=== Scopo del compito ===
Trascrivi fedelmente, dal brano su Hiroshima e Nagasaki, il tratto che va da "Eh sì, cara" fino a "scelto lo stesso.".
── Brano proposto ──
Eh sì, cara Usrula, è giusto ricordare ed è assolutamente vero che quello che è successo in quella città continua a perseguitare l'umanità. Ma bisogna non solo nominare, dobbiamo gridare il responsabile del crimine dei crimini: un solo paese al mondo nella storia ha scelto la barbarie dell'utilizzo di una bomba atomica contro obiettivi civili: il regime degli Stati Uniti.

L’anziano e impacciato Biden, altro perfetto simbolo dell’occidente decadente, non è il primo presidente Usa a recarsi nella città senza volersi espressamente scusare per il suo paese. Prima di lui, nel 2016, Barack Obama, primo leader statunitense a recarsi nella città, aveva scelto lo stesso.

Biden e Obama non si sono scusati di questo.







Non si sono scusati di questo. 

Il mattino del 6 agosto 1945 alle ore 8:15, "Little Boy" (macabro nome scelto dal regime statunitense) colpisce la città giapponese di Hiroshima, seguita tre giorni dopo dal lancio dell'ordigno "Fat Man" su Nagasaki. Il numero di vittime dirette è stimato tra 100 000 a 200 000, gli studi fatti fino ad oggi non concordano. Quel che è certo è che furono quasi esclusivamente civili. Gli effetti "secondari" sono di autentica carneficina per gli anni successivi.
───
── Estratti di dati ──
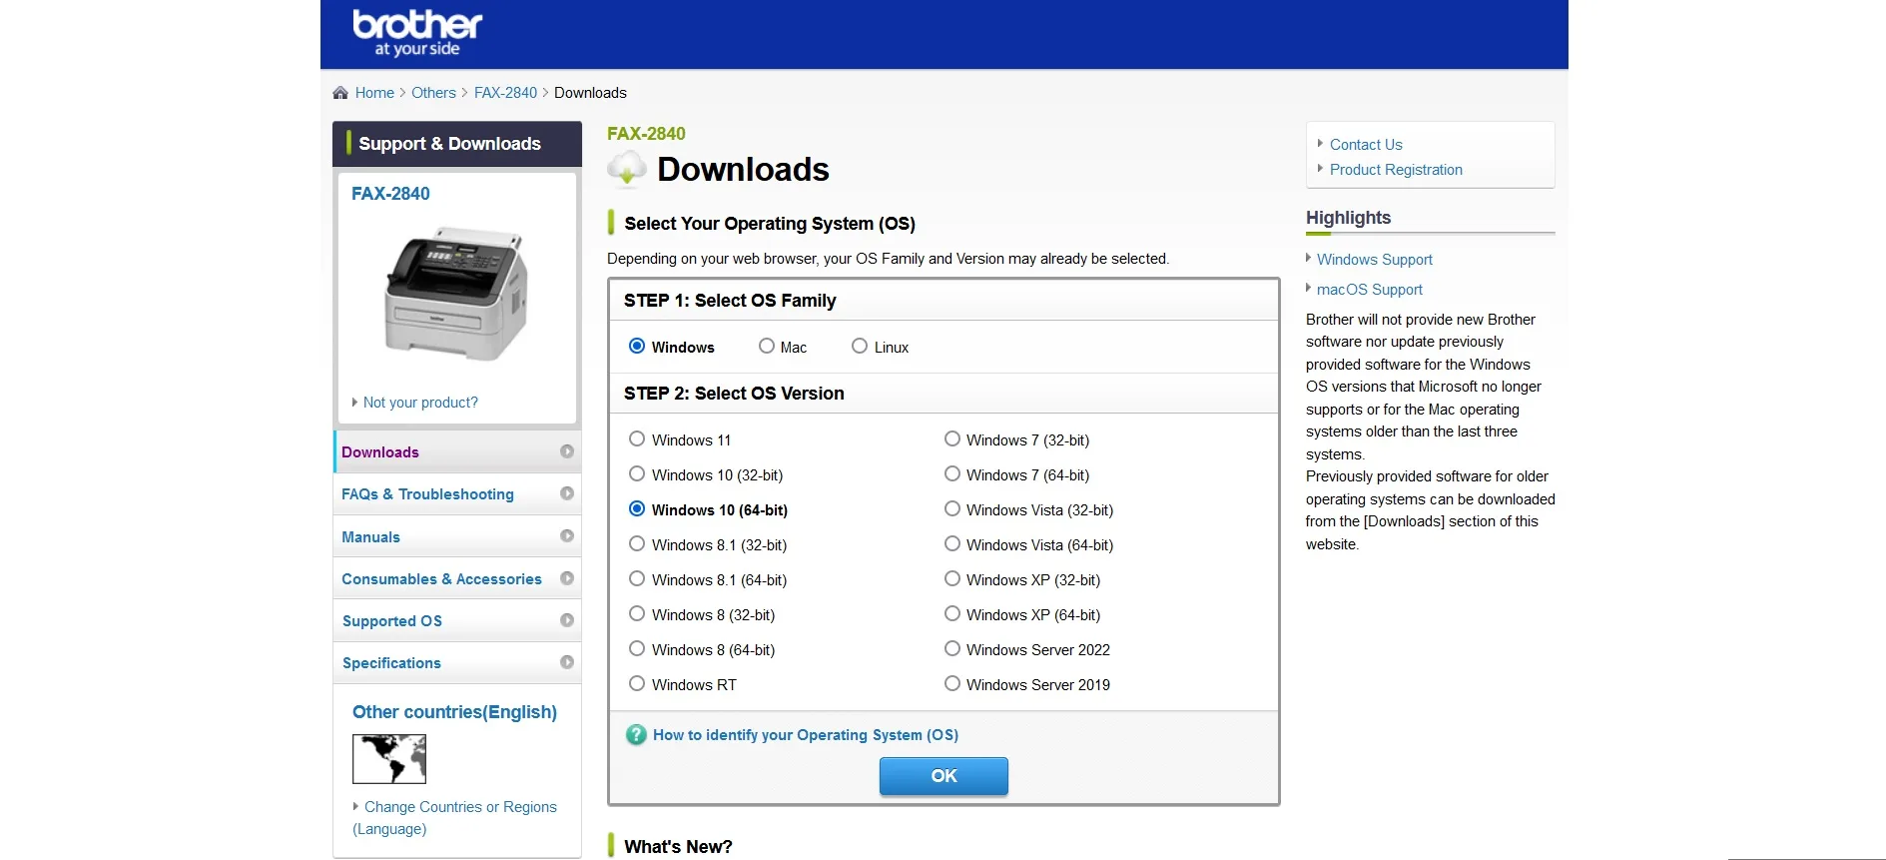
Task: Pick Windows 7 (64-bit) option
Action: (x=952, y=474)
───
── Estratti di dati ──
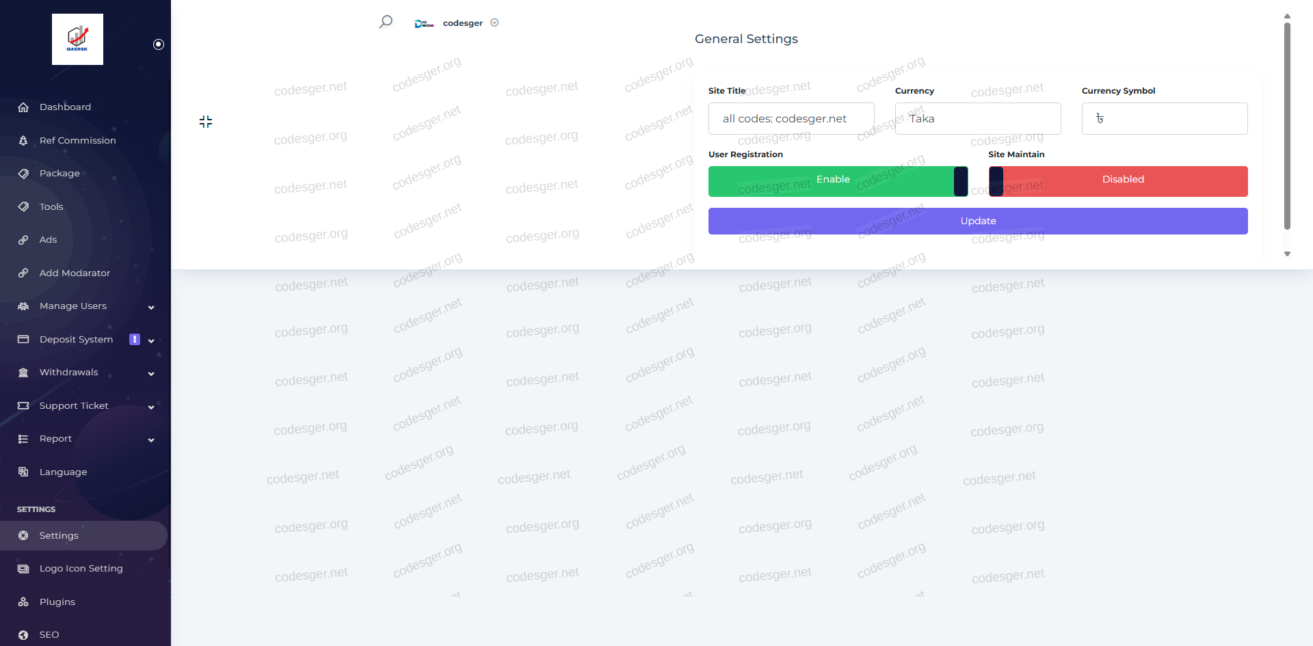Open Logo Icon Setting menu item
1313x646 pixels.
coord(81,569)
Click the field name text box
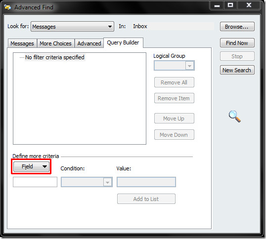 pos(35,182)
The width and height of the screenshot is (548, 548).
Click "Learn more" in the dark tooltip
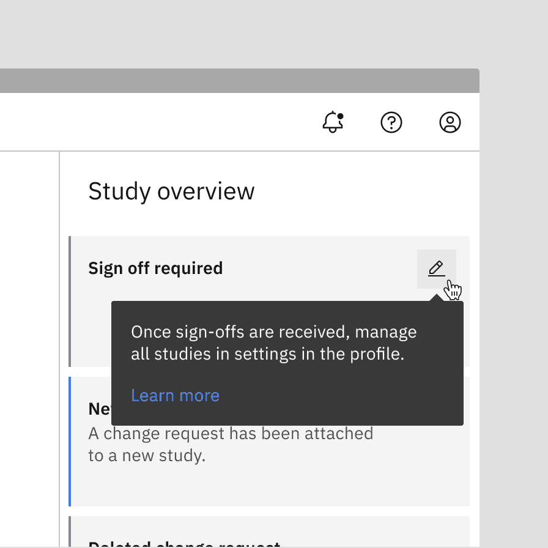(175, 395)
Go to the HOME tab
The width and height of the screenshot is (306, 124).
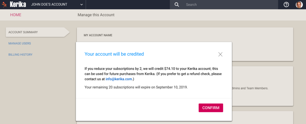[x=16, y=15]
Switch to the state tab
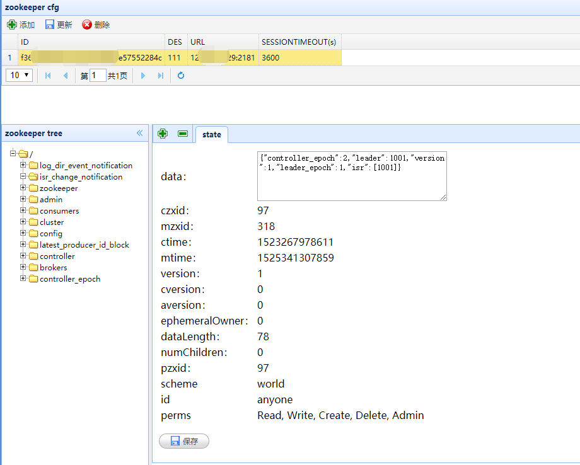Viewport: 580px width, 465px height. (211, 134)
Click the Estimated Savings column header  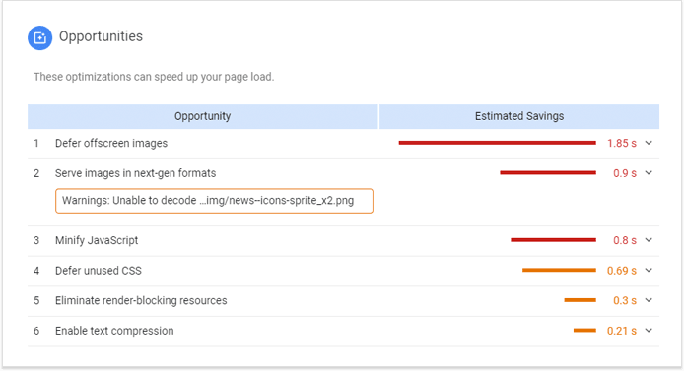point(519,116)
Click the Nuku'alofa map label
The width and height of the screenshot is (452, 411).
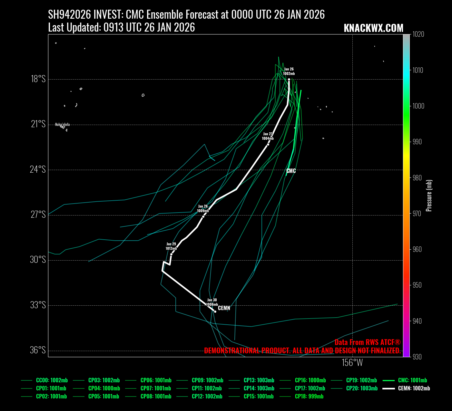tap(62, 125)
───
=== Risposta al compito ===
Eh sì, cara Usrula, è giusto ricordare ed è assolutamente vero che quello che è successo in quella città continua a perseguitare l'umanità. Ma bisogna non solo nominare, dobbiamo gridare il responsabile del crimine dei crimini: un solo paese al mondo nella storia ha scelto la barbarie dell'utilizzo di una bomba atomica contro obiettivi civili: il regime degli Stati Uniti.

L’anziano e impacciato Biden, altro perfetto simbolo dell’occidente decadente, non è il primo presidente Usa a recarsi nella città senza volersi espressamente scusare per il suo paese. Prima di lui, nel 2016, Barack Obama, primo leader statunitense a recarsi nella città, aveva scelto lo stesso.